» **The request**: Set out every line of the listing below as a Markdown table with two columns, "Row" for a running number and "Line" for the line itself, omitting blank lines.

═════ Supplied data

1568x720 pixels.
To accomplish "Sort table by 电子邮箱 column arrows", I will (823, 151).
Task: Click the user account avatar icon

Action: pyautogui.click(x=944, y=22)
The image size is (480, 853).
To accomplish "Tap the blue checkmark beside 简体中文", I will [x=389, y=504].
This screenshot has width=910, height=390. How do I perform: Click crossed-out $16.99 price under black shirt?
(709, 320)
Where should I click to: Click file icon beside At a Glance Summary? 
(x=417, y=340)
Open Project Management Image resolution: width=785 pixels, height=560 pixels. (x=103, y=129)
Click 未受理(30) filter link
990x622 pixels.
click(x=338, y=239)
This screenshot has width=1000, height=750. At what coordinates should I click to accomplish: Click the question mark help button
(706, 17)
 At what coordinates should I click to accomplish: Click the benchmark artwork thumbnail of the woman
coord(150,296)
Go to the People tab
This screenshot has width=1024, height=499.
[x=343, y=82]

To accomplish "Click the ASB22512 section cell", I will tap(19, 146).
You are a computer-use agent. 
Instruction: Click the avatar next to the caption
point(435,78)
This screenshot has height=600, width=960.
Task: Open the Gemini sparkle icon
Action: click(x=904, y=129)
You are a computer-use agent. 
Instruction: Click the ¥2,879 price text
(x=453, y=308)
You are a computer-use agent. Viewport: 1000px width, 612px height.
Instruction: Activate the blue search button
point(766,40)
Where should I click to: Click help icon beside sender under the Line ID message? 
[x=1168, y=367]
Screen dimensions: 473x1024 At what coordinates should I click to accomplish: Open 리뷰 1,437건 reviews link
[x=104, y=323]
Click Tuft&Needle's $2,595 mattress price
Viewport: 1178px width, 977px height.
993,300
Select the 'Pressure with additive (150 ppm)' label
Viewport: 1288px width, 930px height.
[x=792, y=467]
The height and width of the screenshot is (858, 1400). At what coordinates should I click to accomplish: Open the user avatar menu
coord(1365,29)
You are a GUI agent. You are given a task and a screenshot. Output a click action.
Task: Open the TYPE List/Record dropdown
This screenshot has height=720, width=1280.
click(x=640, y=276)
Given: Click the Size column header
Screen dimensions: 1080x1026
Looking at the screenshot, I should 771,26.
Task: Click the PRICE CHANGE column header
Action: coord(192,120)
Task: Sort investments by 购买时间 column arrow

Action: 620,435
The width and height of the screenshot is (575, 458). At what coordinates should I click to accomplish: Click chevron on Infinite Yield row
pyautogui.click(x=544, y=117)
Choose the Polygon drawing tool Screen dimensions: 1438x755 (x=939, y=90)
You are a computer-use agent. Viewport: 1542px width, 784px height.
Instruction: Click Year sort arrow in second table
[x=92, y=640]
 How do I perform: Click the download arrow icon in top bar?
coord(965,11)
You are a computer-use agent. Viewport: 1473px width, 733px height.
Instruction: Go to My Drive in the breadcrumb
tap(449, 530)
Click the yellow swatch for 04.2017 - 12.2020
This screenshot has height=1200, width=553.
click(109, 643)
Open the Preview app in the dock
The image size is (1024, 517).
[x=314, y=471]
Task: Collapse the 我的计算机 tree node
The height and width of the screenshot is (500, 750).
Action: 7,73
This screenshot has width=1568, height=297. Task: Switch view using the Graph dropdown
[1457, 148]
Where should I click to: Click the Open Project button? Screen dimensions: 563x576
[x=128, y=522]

══════════

» **Finished answer**:
| Row | Line |
|---|---|
| 1 | 1568x720 pixels. |
| 2 | To accomplish "Sort table by 电子邮箱 column arrows", I will (823, 151). |
| 3 | Task: Click the user account avatar icon |
| 4 | Action: pyautogui.click(x=944, y=22) |
| 5 | The image size is (480, 853). |
| 6 | To accomplish "Tap the blue checkmark beside 简体中文", I will [x=389, y=504]. |
| 7 | This screenshot has width=910, height=390. How do I perform: Click crossed-out $16.99 price under black shirt? |
| 8 | (709, 320) |
| 9 | Where should I click to: Click file icon beside At a Glance Summary?  |
| 10 | (x=417, y=340) |
| 11 | Open Project Management Image resolution: width=785 pixels, height=560 pixels. (x=103, y=129) |
| 12 | Click 未受理(30) filter link |
| 13 | 990x622 pixels. |
| 14 | click(x=338, y=239) |
| 15 | This screenshot has width=1000, height=750. At what coordinates should I click to accomplish: Click the question mark help button |
| 16 | (706, 17) |
| 17 |  At what coordinates should I click to accomplish: Click the benchmark artwork thumbnail of the woman |
| 18 | coord(150,296) |
| 19 | Go to the People tab |
| 20 | This screenshot has width=1024, height=499. |
| 21 | [x=343, y=82] |
| 22 | To accomplish "Click the ASB22512 section cell", I will tap(19, 146). |
| 23 | You are a computer-use agent.  |
| 24 | Instruction: Click the avatar next to the caption |
| 25 | point(435,78) |
| 26 | This screenshot has height=600, width=960. |
| 27 | Task: Open the Gemini sparkle icon |
| 28 | Action: click(x=904, y=129) |
| 29 | You are a computer-use agent.  |
| 30 | Instruction: Click the ¥2,879 price text |
| 31 | (x=453, y=308) |
| 32 | You are a computer-use agent. Viewport: 1000px width, 612px height. |
| 33 | Instruction: Activate the blue search button |
| 34 | point(766,40) |
| 35 | Where should I click to: Click help icon beside sender under the Line ID message?  |
| 36 | [x=1168, y=367] |
| 37 | Screen dimensions: 473x1024 At what coordinates should I click to accomplish: Open 리뷰 1,437건 reviews link |
| 38 | [x=104, y=323] |
| 39 | Click Tuft&Needle's $2,595 mattress price |
| 40 | Viewport: 1178px width, 977px height. |
| 41 | 993,300 |
| 42 | Select the 'Pressure with additive (150 ppm)' label |
| 43 | Viewport: 1288px width, 930px height. |
| 44 | [x=792, y=467] |
| 45 | The height and width of the screenshot is (858, 1400). At what coordinates should I click to accomplish: Open the user avatar menu |
| 46 | coord(1365,29) |
| 47 | You are a GUI agent. You are given a task and a screenshot. Output a click action. |
| 48 | Task: Open the TYPE List/Record dropdown |
| 49 | This screenshot has height=720, width=1280. |
| 50 | click(x=640, y=276) |
| 51 | Given: Click the Size column header |
| 52 | Screen dimensions: 1080x1026 |
| 53 | Looking at the screenshot, I should 771,26. |
| 54 | Task: Click the PRICE CHANGE column header |
| 55 | Action: coord(192,120) |
| 56 | Task: Sort investments by 购买时间 column arrow |
| 57 | Action: 620,435 |
| 58 | The width and height of the screenshot is (575, 458). At what coordinates should I click to accomplish: Click chevron on Infinite Yield row |
| 59 | pyautogui.click(x=544, y=117) |
| 60 | Choose the Polygon drawing tool Screen dimensions: 1438x755 (x=939, y=90) |
| 61 | You are a computer-use agent. Viewport: 1542px width, 784px height. |
| 62 | Instruction: Click Year sort arrow in second table |
| 63 | [x=92, y=640] |
| 64 |  How do I perform: Click the download arrow icon in top bar? |
| 65 | coord(965,11) |
| 66 | You are a computer-use agent. Viewport: 1473px width, 733px height. |
| 67 | Instruction: Go to My Drive in the breadcrumb |
| 68 | tap(449, 530) |
| 69 | Click the yellow swatch for 04.2017 - 12.2020 |
| 70 | This screenshot has height=1200, width=553. |
| 71 | click(109, 643) |
| 72 | Open the Preview app in the dock |
| 73 | The image size is (1024, 517). |
| 74 | [x=314, y=471] |
| 75 | Task: Collapse the 我的计算机 tree node |
| 76 | The height and width of the screenshot is (500, 750). |
| 77 | Action: 7,73 |
| 78 | This screenshot has width=1568, height=297. Task: Switch view using the Graph dropdown |
| 79 | [1457, 148] |
| 80 | Where should I click to: Click the Open Project button? Screen dimensions: 563x576 |
| 81 | [x=128, y=522] |